How many of us can really tell which is best between a 30 year fixed mortgage rate or a 15 year fixed mortgage rate….
Many times we fix our eyes upon something that we really wish to possess but we can not own it due to lack of enough resources. What if you really want to possess but unluckily do not have hard cash, the last resort left would be buying it on credit.

In order to use a line of credit which is easy on the pocket, you will have many alternatives available regarding which lender to approach. For example there is this first lender who is offering an iPad that will allow you to pay $200 per month over a period of 3 months and the total would be $600 of which $100 is interest. Still wanting to try another alternative, you approach the second lender whose offer allows you to pay $125 monthly for 6 months and the total would be $750 of which $250 is interest. Now out of both the deals the second one demands a lesser payment per month the tenure is longer to have possession. You will also end up paying more than the actual price.
Similarly while deciding between a 15-year mortgage and a 30 year mortgage for a home, you would be facing the same situation, therefore be clear in your mind and consider all the advantages and disadvantages prior to making a decision.

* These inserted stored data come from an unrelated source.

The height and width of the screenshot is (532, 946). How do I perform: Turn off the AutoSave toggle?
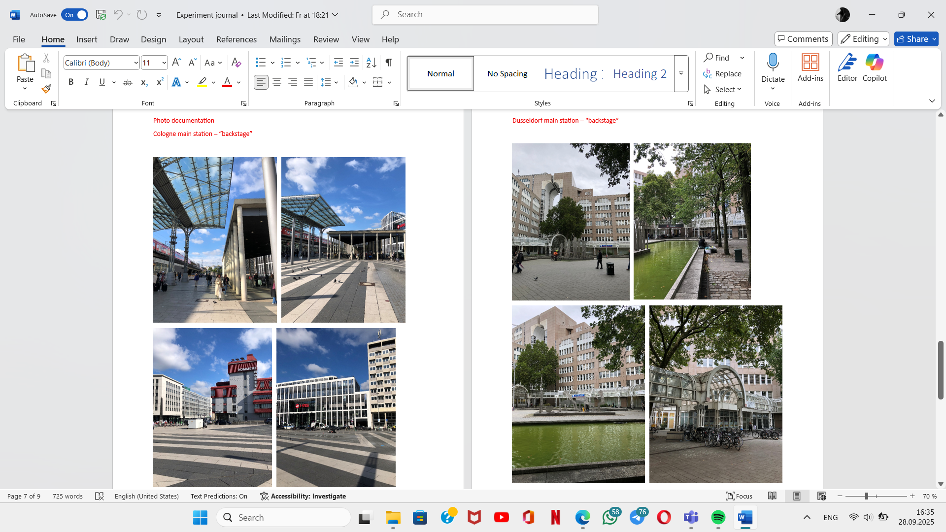(x=75, y=15)
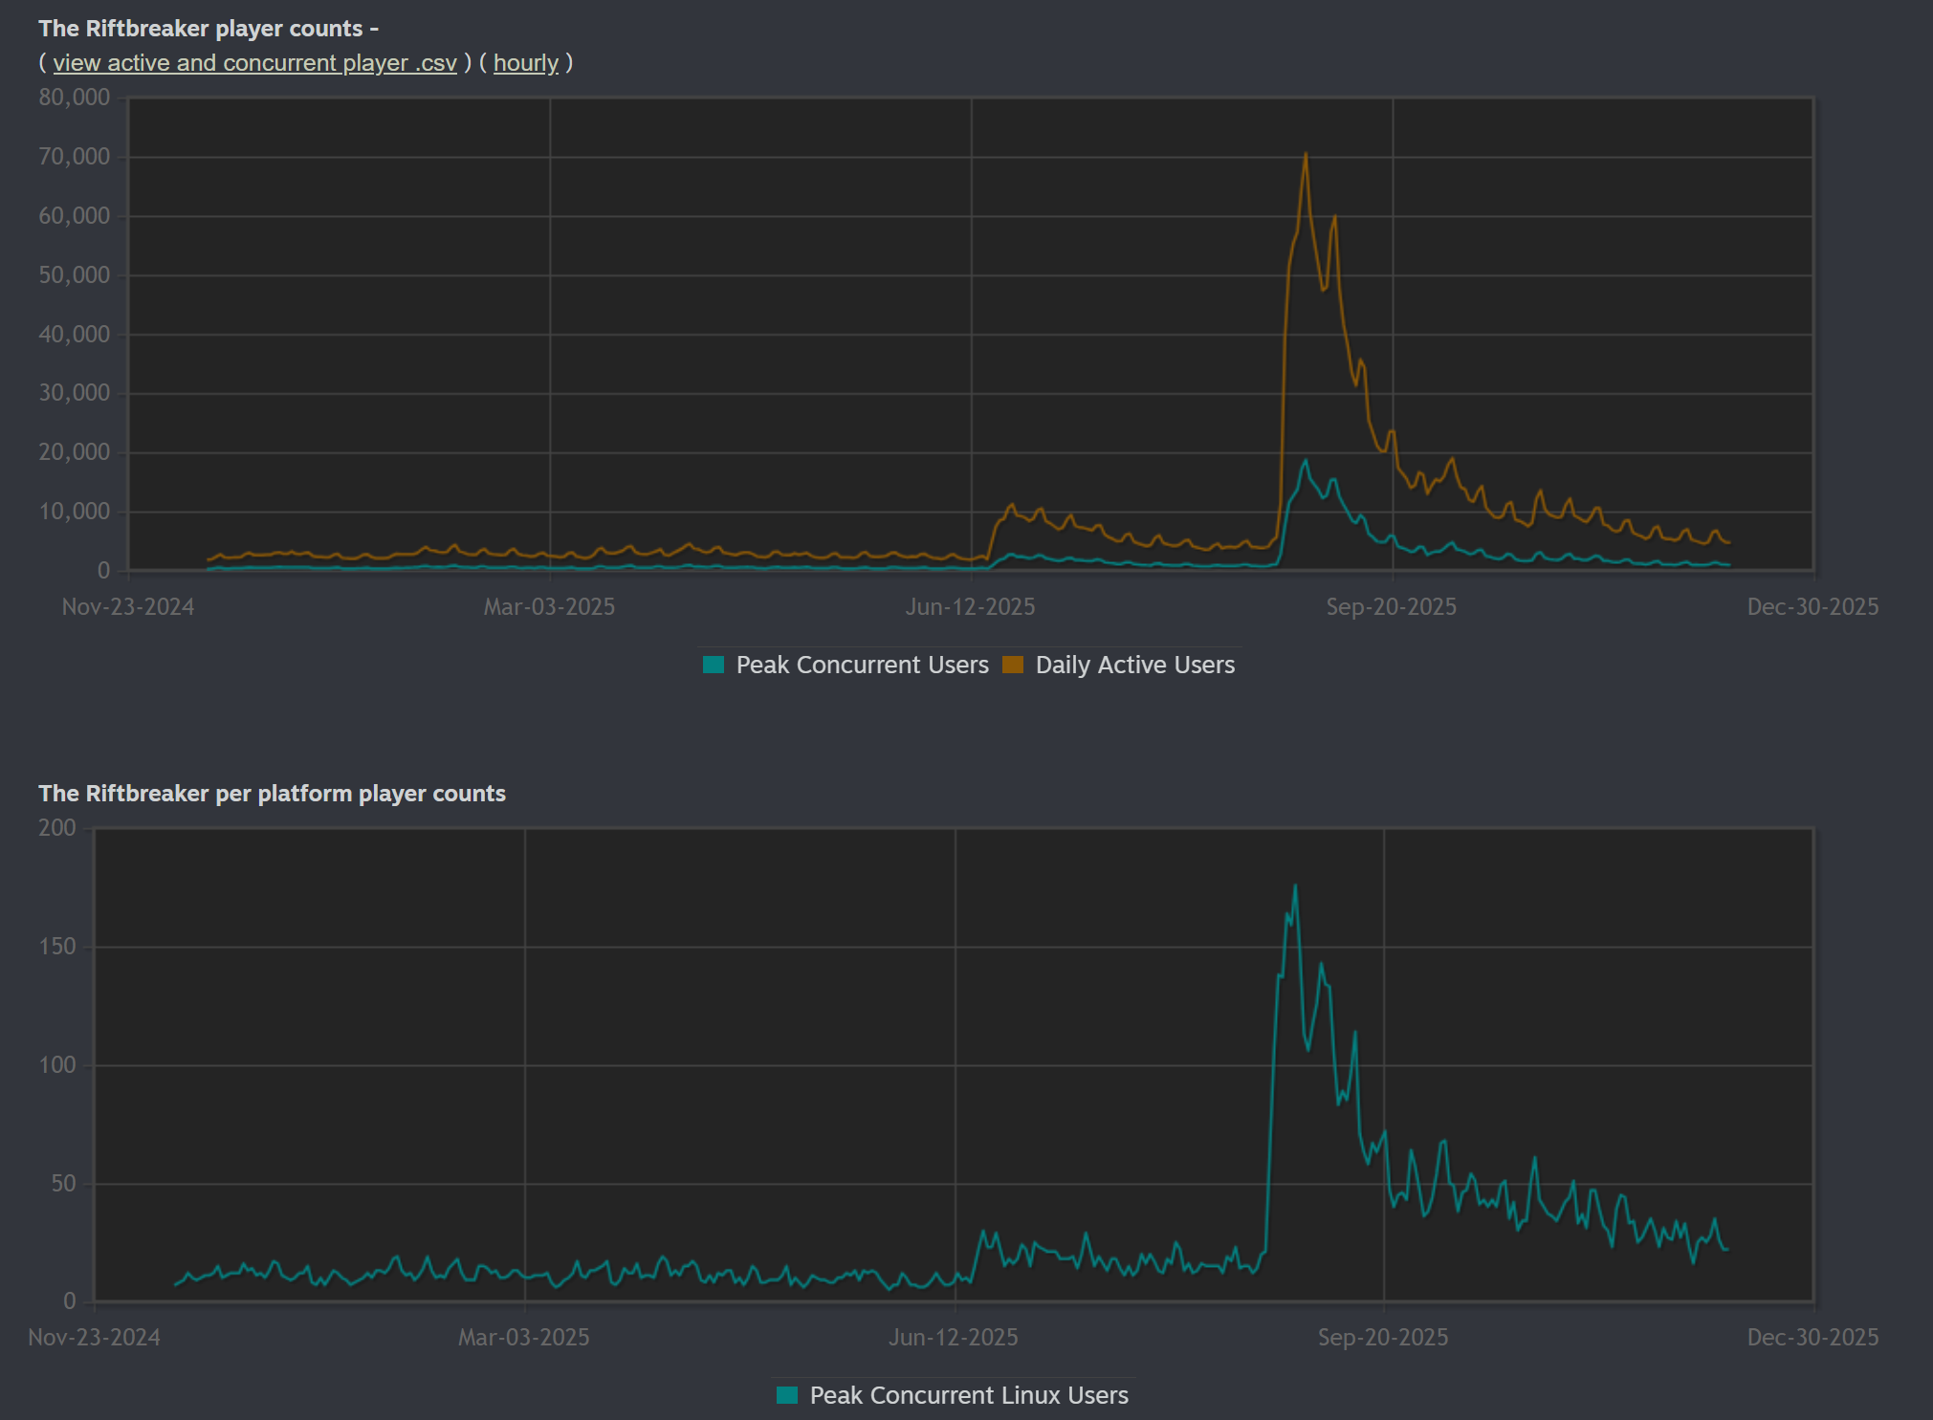Toggle the Peak Concurrent Users legend label

tap(862, 665)
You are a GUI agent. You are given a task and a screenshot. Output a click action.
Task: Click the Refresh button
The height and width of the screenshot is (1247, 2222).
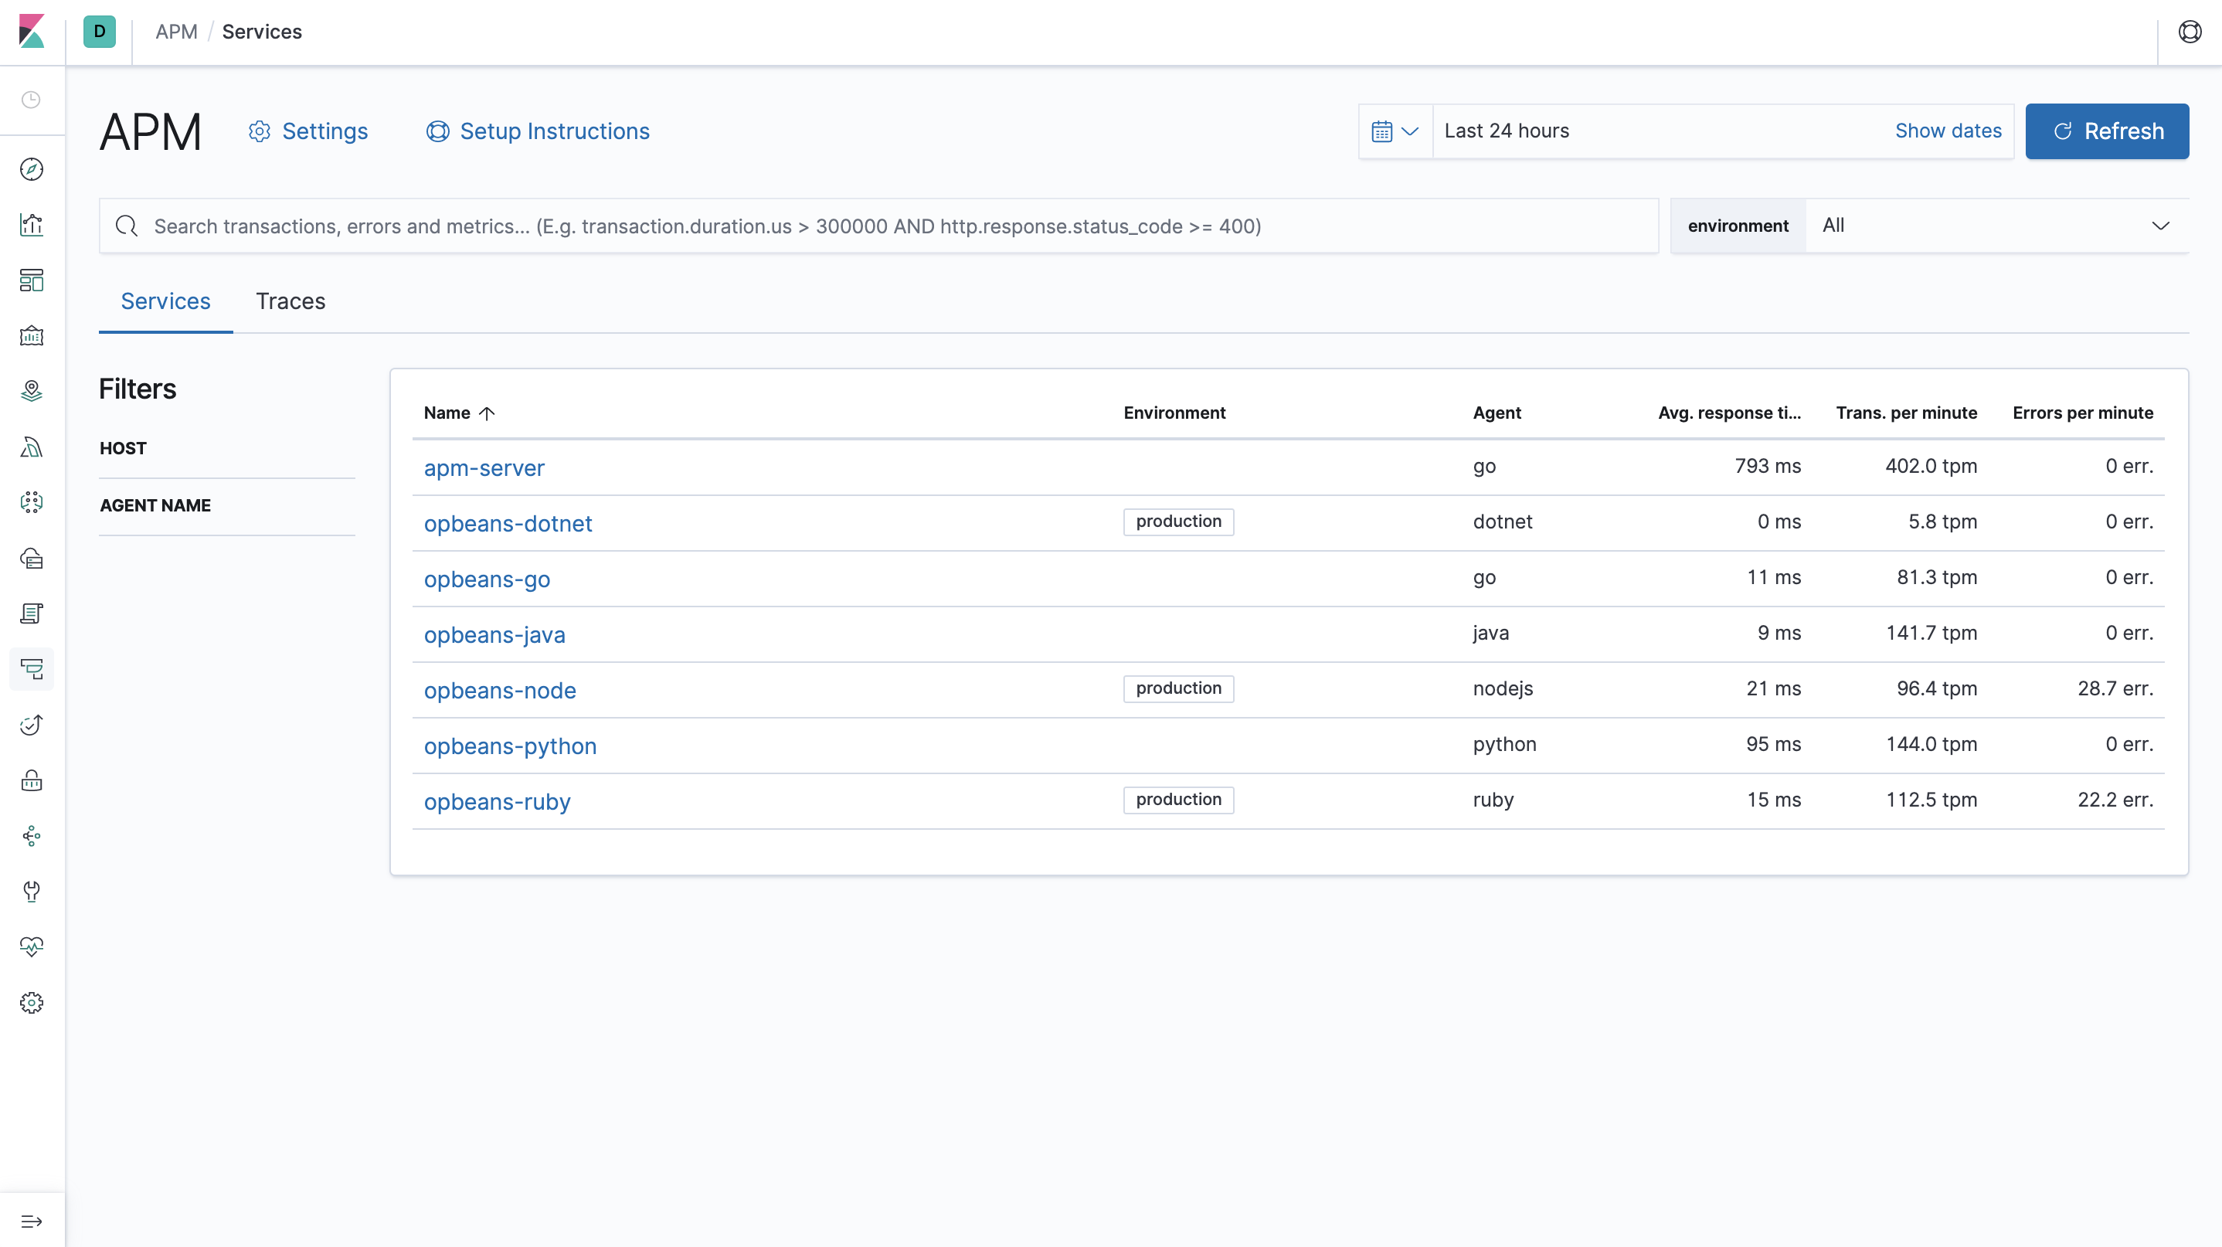(2107, 131)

When you buy a home you get a mortgage loan that’s paid back over 15 or 30 years. Thirty-year loans are popular because:
- The monthly payments are lower than with 15-year loans.
- You can qualify for a bigger loan (i.e., a more expensive house) than with a 15-year loan.
- Sometimes that’s all you can get. (You might not qualify for a 15-year loan.)
The downsides of 30-year loans compared to 15-year loans are that you have to make monthly payments for an extra15 years, and you’ll pay a lot more total interest over the life of the loan.
Which Loan Would You Choose?
Pros in choosing a 30 year mortgage over a 15 year mortgage
It is observed that a 30 year mortgage is generally preferred by homebuyers reason being that they assume that a higher monthly payment is not economically possible. For example… a house that cost $300,000 would allow you to pay $1900 per month with a fixed rate of interest at 6.5%. You would end up paying a total of $682,633 that is twice the price of the house ($300,000 as principal and $382,633 interest). Whereas, with a 15-year fixed rate mortgage at 6.0%, your monthly payment would be about $2,532. However, at the end of 15 years, you will have spent only $455,682. ($300,000 principal and only $155,682 interest). That’s $226,951 less than with the 30-year mortgage!
What could you do with an extra $226,951?
The money thus saved could be invested in buying a car, renovating the house etc. Moreover, owning your own home paying additional money per month in a shorter tenure is worth the effort.
Cons in choosing 15 year mortgage rate over a 30 year mortgage
However, being too enthusiastic in paying your home mortgage has its drawbacks as well.
One shortcoming is that the monthly payment is higher which means you will have to ignore your spending desires. Moreover by paying less interest, you’ll get less of a tax deduction.
While it seems exciting to pay off your home loan in 15 years it is a wild dream for many. With such a rise in global inflation and increase in demands, it becomes almost close to impossible for an average borrower to spare out additional money from his daily routine utilities.
One greatest benefit is paying off the mortgage sooner while not being bound to pay a higher monthly payment in case there might arise an unexpected cash need later on in life. This is one of the steps that is emphasized the most as there’s a lot of value in flexibility and leaving your options open.